Çağımızda bireysel huzuru ve
toplumsal barışı temin edecek ortak insani değerleri her geçen
gün kaybettiğimiz bir süreci yaşamaktayız. Haliyle böyle bir
dünyada insanlar, adeta depresyon hastalığının pençesine doğru
itilmektedir. Zaten can, mal ve namus/nesil güvenliğinin tehdit
altında olduğu bir dünyada da ancak bu sonuç beklenebilir. Dünya
Sağlık Örgütünün verilerine göre 2020 yılında kalp damar
hastalıklarından sonra ikinci sıraya depresyon yerleşecekmiş.

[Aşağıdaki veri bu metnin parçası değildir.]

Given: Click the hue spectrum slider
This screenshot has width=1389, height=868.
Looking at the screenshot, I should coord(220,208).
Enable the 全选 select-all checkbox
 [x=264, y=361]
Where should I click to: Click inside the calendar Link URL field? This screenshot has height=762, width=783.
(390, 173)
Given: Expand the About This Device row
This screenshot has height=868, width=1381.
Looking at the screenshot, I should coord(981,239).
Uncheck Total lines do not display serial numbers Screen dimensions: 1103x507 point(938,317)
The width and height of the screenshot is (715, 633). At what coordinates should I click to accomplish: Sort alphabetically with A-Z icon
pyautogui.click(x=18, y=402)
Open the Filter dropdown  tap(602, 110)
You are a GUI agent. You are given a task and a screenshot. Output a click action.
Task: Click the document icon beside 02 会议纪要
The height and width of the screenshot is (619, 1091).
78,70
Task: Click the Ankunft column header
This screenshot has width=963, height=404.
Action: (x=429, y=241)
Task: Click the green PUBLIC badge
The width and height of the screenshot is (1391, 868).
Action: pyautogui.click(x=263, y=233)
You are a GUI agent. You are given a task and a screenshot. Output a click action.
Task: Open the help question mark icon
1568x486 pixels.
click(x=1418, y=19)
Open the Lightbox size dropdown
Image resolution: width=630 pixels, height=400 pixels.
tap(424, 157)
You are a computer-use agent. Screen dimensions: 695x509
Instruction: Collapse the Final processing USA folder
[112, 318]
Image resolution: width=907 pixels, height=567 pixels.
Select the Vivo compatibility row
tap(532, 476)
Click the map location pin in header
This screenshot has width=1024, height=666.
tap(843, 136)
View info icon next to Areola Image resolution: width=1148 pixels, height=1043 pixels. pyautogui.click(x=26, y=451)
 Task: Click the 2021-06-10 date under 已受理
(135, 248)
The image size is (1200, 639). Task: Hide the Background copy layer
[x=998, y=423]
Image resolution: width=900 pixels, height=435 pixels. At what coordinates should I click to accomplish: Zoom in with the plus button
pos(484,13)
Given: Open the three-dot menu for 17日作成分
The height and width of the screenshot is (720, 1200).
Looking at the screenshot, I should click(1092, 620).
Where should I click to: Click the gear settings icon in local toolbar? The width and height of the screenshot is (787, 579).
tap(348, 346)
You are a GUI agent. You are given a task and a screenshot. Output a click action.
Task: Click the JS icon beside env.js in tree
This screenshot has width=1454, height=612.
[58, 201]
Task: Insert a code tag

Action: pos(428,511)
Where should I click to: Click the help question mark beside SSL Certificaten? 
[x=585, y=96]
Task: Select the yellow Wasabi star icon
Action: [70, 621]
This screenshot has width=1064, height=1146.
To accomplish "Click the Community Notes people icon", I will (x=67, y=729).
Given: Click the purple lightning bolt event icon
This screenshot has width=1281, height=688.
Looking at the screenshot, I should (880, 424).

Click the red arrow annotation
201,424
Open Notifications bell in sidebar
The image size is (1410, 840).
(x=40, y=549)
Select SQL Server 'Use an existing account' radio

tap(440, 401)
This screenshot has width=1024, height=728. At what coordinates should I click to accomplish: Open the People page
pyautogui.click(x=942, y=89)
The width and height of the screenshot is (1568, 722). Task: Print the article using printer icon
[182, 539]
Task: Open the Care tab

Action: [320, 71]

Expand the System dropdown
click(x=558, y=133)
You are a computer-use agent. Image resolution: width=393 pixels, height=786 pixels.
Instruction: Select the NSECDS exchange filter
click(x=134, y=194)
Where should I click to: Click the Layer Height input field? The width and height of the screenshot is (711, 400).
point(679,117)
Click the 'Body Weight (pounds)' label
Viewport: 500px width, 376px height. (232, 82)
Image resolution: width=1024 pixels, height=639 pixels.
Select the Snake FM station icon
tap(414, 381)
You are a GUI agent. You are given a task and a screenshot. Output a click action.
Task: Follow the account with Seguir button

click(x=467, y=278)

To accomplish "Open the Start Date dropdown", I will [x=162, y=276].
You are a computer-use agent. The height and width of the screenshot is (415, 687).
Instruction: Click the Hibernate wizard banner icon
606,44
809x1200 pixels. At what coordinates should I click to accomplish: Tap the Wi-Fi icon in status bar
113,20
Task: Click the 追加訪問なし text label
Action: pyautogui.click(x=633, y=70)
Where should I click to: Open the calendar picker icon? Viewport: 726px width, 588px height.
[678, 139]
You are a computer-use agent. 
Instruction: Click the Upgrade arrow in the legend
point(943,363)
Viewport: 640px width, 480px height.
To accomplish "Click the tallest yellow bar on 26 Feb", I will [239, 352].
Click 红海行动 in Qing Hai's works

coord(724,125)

İnsanın aklına acaba depresyon bulaşıcı bir hastalık mıdır,
sorusu gelmiyor değil.
İyice düşünüldüğünde bu soruya
evet cevabını vermekte neredeyse mümkün bir hale geliyor. Zira
depresyon genetik bir hastalık olmamasına rağmen yapılan
araştırmalar, ağır depresyonlu bir hastanın bulunduğu
ailelerde, diğer fertlerin de olumsuz yönde etkilendiğini gözler
önüne koyuyor.
Toplumu geniş bir aile olarak ele
aldığımızda, depresyon hastalığına yakalanmış bireylerin
arttığı bir toplumda, sosyal yaşamın içine düşeceği
sıkıntıları tahmin bile etmek istemiyor. O zaman önümüzde
cevaplanması gereken önemli bir soru var, ne yapmalıyız ki Dünya
Sağlık Örgütünün de verdiği istatistikle dikkatimizi çektiği,
çağın adeta bulaşıcı hastalığı olan depresyon illetinden
insanımızı koruyabilelim. Âlemlere rahmet olarak gönderilen
Peygamber efendimiz bir hadisi şeriflerinde “Bu dünyayı isteyen
ilme sarılsın; ahreti isteyen ilme sarılsın; hem bu dünyayı hem
öbür dünyayı isteyen ilme sarılsın” demektedir. Çağın
bulaşıcı hastalığı depresyonla mücadelenin birinci şartı
ilmi verileri dikkate alarak bir mücadele stratejisi geliştirmekten
geçmektedir. İkinci şartsa mahiyetinin dinle/manevi değerle
bütünleşmiş bir eylem planının hazırlanarak hayata
geçirilmesidir. Zira ilmi veriler tek başına toplum içinde
birlik, beraberlik, dayanışma ve yardımlaşma duygularını
harekete geçiremez.
Din ve ilim hayatın kaynağı
oluşturan iki önemli unsurdur. İlim insanın kendine olan güvenini
geliştirip, beynini güçlendirirken; din, insanda vicdan oluşturur
ve insana başkalarını düşündürür. Evet, çağın adeta
bulaşıcı hastalığı depresyon insanların can, mal ve
namus/nesil güvenliğinin tehdit altına alındığı bir dünyada,
insanları bunalıma iterek sağlıksız bir yaşamın oluşmasına
sebep oluyorsa; insanları bu çıkmazdan kurtaracak, sarıp
sarmalayarak güven ortamını tesis edecek çıkış yolu da açık
bir şekilde ortadadır: Eğitim kurumlarımızı ahlaki değerlerle
bütünleşmiş bilgiye dayalı, eğitim-öğretim veren yapılar
haline getirerek, sağlıklı nesiller yetiştirmeliyiz. Eğer Milli
Eğitim Bakanlığı bu gerçeği göz ardı ederse, toplum olarak
depresyon hastalığının pençesinde günden güne eriyen bir
toplum olmaktan kurtulamayacağımız ortadadır.